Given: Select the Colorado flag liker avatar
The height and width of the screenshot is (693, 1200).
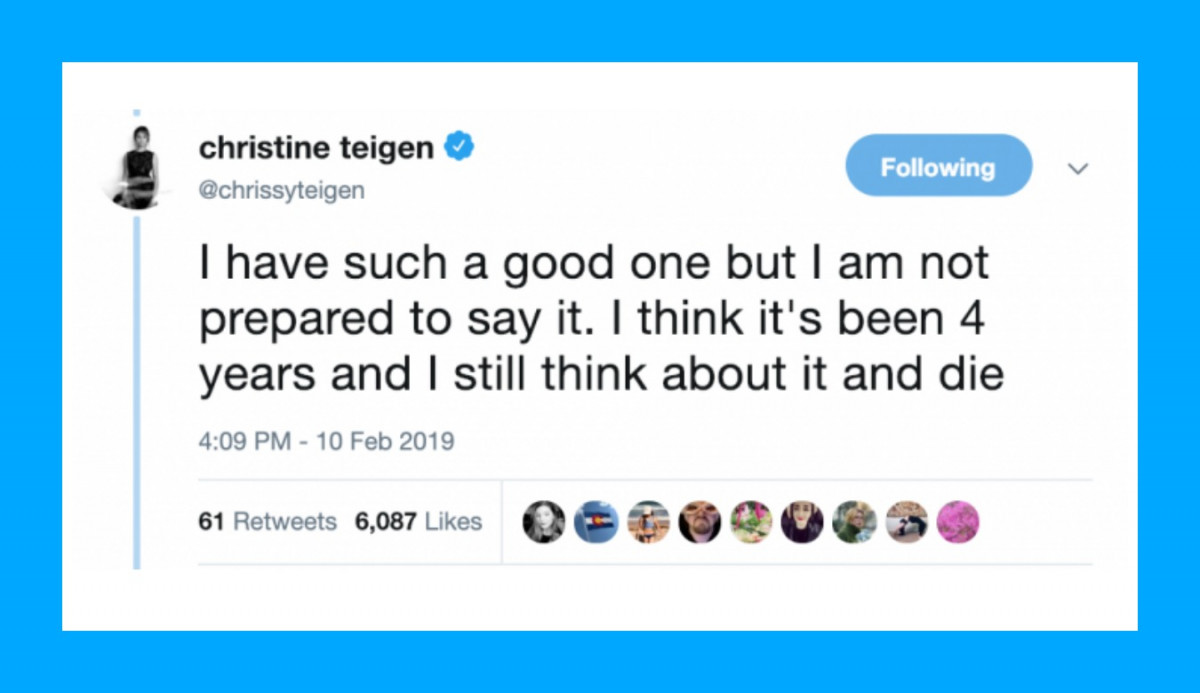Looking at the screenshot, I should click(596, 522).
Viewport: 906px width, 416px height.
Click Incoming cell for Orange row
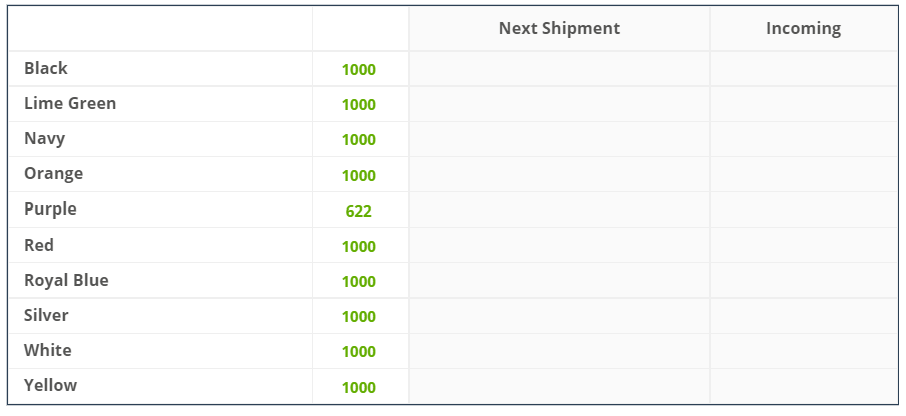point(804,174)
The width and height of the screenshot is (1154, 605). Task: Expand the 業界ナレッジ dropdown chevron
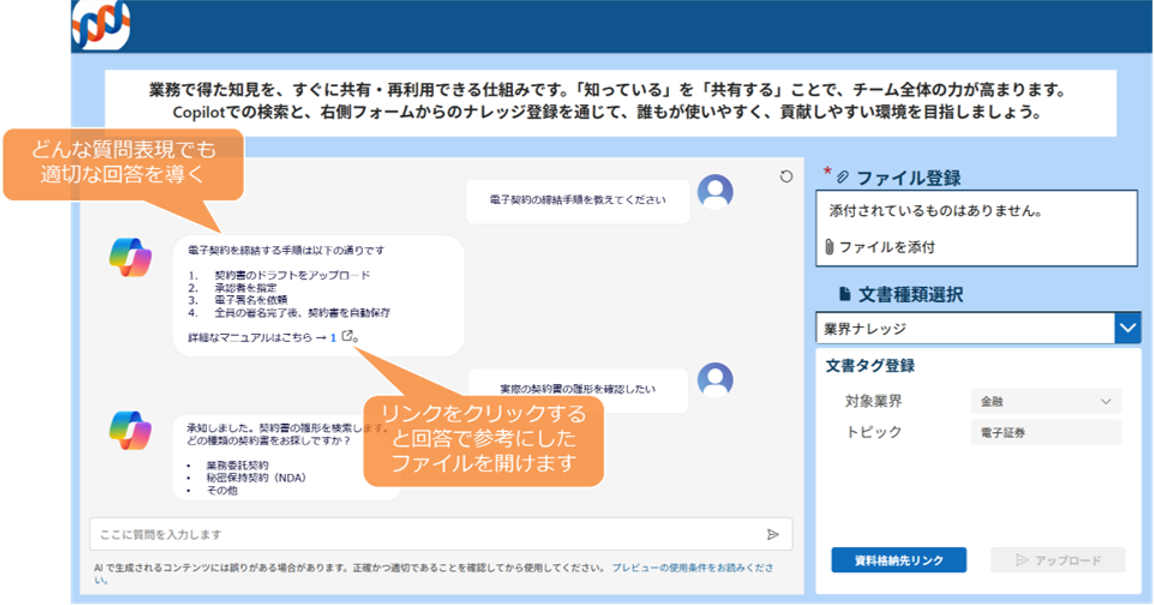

#####

Retype all the records exactly and keep out every picture.

## Final answer
Given: Select the Colorado flag liker avatar
The height and width of the screenshot is (693, 1200).
Looking at the screenshot, I should click(596, 522).
Viewport: 906px width, 416px height.
Click Incoming cell for Orange row
point(804,174)
The width and height of the screenshot is (1154, 605). Task: Expand the 業界ナレッジ dropdown chevron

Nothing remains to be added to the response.